» Instructions to follow
What is needed is an exact copy of the lines in the listing below, from the one with "Switch to the Settings tab" up to and including the one with "Click the Patches", with no other lines.

» Data for the task

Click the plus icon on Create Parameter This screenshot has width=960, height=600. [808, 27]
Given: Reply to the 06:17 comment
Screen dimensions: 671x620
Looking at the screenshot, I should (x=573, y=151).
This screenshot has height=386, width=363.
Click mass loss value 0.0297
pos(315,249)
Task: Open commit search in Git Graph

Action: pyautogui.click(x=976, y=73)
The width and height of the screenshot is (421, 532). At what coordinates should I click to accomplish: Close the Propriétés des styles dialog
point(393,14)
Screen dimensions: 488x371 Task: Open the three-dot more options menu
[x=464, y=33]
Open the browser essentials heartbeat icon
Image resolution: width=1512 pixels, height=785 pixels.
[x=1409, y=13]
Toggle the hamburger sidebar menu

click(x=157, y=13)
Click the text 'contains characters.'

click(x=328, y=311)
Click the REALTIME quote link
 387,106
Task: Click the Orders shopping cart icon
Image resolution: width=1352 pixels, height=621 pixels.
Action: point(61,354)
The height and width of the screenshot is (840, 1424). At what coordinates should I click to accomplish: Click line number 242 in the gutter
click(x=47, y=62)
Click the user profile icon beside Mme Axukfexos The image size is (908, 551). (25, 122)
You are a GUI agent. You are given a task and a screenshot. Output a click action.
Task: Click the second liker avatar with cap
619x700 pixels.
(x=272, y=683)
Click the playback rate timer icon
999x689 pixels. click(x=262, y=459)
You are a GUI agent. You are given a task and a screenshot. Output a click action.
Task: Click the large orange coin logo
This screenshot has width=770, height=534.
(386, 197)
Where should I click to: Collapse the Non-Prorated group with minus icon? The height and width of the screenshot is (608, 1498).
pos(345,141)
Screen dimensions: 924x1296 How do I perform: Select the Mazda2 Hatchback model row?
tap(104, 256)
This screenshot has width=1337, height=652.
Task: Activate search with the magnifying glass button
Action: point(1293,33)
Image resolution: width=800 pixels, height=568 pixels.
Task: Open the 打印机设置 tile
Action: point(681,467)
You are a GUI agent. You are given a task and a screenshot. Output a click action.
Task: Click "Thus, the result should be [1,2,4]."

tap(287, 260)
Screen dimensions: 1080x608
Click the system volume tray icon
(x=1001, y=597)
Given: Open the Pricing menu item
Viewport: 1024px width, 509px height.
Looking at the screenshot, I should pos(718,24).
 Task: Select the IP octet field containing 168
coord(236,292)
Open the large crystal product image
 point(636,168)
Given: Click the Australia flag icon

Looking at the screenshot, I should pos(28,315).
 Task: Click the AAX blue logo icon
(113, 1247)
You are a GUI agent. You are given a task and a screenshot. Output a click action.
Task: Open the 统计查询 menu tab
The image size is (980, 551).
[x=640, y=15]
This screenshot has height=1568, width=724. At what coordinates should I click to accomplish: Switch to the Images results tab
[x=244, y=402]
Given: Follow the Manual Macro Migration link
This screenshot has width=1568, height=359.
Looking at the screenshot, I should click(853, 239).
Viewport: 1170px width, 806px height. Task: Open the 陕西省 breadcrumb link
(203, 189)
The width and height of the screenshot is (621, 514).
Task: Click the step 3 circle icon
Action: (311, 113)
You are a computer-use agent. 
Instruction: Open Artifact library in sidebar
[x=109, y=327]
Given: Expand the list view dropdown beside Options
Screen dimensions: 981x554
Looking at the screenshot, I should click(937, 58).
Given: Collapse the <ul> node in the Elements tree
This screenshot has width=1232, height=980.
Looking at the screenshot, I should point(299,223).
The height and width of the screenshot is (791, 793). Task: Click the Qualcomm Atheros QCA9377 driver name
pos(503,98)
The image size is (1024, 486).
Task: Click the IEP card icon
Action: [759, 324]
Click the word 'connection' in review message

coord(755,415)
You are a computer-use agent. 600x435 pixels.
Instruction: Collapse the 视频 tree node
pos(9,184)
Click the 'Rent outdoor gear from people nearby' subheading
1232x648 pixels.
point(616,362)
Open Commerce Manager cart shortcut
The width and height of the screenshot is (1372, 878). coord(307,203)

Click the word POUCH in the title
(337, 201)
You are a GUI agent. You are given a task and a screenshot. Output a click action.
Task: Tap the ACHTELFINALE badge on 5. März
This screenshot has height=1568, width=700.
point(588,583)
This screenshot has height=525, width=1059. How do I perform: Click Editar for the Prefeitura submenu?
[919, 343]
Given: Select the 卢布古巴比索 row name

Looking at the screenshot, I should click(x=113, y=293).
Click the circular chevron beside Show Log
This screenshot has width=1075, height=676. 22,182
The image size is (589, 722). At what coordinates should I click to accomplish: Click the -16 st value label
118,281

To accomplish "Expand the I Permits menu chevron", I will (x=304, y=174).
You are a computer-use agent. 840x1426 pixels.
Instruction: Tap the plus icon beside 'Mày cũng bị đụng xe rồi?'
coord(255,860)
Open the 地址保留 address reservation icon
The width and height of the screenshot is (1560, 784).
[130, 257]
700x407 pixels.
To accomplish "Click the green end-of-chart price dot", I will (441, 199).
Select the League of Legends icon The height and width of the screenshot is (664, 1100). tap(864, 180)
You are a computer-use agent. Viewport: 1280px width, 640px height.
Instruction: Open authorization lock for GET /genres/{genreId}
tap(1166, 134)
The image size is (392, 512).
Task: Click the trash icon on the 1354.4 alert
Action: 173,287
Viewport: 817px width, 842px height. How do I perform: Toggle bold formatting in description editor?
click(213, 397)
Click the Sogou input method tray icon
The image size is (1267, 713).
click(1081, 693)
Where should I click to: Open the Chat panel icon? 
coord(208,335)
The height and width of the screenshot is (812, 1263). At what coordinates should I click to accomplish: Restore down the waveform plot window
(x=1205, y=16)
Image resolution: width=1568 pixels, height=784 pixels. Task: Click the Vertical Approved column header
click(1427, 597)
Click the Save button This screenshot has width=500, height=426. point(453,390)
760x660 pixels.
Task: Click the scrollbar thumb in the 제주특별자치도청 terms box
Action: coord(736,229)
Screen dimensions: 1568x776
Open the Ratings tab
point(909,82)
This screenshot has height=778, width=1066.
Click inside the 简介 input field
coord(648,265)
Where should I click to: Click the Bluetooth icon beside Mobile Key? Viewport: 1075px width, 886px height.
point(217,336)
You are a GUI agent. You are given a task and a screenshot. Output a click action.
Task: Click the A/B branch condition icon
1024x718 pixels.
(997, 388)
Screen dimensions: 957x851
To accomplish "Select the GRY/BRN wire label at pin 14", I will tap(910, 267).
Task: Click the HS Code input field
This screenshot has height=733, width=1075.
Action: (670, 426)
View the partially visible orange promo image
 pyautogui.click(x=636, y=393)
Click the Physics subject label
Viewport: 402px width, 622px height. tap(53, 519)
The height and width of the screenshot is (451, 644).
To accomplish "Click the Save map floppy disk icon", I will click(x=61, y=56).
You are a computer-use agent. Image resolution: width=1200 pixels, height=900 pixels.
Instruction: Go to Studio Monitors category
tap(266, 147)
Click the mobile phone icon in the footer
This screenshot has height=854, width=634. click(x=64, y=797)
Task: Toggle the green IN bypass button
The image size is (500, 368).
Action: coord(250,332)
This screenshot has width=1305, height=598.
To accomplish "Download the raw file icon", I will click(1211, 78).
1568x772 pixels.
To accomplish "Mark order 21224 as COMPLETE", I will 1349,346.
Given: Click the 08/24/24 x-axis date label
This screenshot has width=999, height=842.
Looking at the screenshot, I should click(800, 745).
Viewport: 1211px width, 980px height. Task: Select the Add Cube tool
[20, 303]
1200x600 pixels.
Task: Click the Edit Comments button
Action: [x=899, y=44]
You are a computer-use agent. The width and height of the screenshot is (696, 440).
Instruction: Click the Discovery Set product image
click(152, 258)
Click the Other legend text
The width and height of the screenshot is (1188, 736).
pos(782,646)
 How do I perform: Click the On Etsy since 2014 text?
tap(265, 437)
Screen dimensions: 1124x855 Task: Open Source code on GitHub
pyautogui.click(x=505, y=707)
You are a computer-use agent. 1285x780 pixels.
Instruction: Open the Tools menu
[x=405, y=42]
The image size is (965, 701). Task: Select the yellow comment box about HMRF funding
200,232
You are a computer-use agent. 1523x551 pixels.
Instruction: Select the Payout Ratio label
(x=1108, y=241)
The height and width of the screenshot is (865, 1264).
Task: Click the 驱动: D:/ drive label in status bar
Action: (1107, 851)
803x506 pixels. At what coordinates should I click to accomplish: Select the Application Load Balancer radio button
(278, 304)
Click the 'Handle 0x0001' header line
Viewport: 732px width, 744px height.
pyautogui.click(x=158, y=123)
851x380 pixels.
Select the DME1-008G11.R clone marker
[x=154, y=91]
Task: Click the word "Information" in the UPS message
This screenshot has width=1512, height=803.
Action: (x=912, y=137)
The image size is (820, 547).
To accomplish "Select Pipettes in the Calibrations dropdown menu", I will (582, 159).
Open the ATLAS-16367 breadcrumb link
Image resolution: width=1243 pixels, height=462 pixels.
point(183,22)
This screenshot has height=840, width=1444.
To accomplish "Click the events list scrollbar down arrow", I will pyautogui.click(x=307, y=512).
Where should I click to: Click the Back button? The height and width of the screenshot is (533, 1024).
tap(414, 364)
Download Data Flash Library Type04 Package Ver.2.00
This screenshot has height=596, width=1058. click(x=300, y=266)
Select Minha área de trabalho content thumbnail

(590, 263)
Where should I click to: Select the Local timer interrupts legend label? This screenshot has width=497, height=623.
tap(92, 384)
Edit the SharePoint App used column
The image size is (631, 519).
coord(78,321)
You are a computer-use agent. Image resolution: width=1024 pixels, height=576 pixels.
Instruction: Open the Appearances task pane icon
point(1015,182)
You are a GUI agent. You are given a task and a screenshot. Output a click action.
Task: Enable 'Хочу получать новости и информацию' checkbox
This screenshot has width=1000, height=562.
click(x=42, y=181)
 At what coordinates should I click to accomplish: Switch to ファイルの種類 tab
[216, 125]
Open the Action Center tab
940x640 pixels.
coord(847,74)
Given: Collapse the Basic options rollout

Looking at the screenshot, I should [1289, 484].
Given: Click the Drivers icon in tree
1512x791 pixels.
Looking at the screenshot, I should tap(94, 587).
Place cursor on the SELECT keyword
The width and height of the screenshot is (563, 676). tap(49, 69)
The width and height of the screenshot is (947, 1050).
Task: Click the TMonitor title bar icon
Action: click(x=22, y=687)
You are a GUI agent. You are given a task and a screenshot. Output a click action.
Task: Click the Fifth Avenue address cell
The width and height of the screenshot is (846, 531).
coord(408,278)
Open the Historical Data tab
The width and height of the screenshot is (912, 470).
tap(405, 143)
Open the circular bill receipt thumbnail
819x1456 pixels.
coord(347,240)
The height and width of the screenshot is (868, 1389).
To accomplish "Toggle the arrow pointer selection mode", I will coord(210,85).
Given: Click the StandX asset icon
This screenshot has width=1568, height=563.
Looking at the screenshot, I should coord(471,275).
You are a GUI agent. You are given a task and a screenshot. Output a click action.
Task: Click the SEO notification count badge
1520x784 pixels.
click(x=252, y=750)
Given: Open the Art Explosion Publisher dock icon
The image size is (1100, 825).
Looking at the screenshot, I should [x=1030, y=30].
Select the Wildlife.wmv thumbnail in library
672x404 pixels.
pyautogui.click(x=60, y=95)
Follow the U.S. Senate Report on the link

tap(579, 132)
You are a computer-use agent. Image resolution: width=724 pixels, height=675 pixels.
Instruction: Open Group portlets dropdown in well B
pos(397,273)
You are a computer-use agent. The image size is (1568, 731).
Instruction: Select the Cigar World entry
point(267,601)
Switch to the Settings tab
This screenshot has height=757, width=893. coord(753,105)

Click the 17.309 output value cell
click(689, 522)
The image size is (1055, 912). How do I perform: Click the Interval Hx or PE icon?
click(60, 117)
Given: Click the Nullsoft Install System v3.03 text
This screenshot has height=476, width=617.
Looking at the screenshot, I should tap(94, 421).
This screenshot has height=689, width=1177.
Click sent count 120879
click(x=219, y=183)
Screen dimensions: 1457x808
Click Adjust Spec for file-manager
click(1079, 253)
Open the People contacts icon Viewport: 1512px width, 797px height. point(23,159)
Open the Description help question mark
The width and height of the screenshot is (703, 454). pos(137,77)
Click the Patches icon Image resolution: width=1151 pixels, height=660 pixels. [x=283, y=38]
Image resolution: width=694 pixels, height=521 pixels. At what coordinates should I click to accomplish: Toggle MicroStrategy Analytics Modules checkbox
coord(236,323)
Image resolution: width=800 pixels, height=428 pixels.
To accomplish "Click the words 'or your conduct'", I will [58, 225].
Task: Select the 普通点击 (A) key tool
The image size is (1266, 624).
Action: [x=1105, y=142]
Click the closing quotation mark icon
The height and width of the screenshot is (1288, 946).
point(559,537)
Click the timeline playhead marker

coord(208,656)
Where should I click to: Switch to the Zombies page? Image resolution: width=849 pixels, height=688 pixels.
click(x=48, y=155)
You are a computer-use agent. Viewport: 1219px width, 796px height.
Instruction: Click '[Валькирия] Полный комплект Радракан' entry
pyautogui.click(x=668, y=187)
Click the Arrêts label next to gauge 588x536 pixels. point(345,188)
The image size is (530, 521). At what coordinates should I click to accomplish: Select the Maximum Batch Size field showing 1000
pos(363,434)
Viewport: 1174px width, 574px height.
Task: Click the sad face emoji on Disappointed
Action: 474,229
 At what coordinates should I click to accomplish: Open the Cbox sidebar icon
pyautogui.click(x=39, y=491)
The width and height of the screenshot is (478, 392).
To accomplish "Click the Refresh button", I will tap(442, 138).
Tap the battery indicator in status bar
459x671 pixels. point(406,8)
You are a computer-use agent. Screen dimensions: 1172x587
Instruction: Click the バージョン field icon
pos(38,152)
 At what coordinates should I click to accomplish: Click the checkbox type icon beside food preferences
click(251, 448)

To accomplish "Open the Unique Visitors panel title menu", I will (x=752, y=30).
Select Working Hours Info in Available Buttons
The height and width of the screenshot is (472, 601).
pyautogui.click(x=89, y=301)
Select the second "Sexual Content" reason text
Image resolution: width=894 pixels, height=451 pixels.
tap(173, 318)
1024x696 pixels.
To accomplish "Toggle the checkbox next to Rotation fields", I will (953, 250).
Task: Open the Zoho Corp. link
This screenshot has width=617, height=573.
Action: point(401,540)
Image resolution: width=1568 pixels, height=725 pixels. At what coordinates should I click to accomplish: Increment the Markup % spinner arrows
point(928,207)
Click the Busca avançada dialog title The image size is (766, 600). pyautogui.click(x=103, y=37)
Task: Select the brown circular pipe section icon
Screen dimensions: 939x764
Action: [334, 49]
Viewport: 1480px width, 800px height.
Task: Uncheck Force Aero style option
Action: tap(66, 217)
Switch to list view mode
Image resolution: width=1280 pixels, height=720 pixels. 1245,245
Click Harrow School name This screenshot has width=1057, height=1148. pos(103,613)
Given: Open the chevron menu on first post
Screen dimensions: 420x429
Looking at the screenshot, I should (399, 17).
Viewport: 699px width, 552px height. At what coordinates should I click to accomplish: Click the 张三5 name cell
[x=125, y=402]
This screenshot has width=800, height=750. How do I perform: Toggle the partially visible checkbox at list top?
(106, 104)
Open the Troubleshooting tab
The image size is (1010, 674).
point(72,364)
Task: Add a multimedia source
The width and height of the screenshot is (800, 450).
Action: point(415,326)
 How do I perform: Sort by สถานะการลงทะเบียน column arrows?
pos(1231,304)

» Solution below
Switch to the Settings tab
This screenshot has height=757, width=893. coord(753,105)

Click the 17.309 output value cell
click(689, 522)
The image size is (1055, 912). How do I perform: Click the Interval Hx or PE icon?
click(60, 117)
Given: Click the Nullsoft Install System v3.03 text
This screenshot has height=476, width=617.
Looking at the screenshot, I should tap(94, 421).
This screenshot has height=689, width=1177.
Click sent count 120879
click(x=219, y=183)
Screen dimensions: 1457x808
Click Adjust Spec for file-manager
click(1079, 253)
Open the People contacts icon Viewport: 1512px width, 797px height. point(23,159)
Open the Description help question mark
The width and height of the screenshot is (703, 454). pos(137,77)
Click the Patches icon Image resolution: width=1151 pixels, height=660 pixels. [x=283, y=38]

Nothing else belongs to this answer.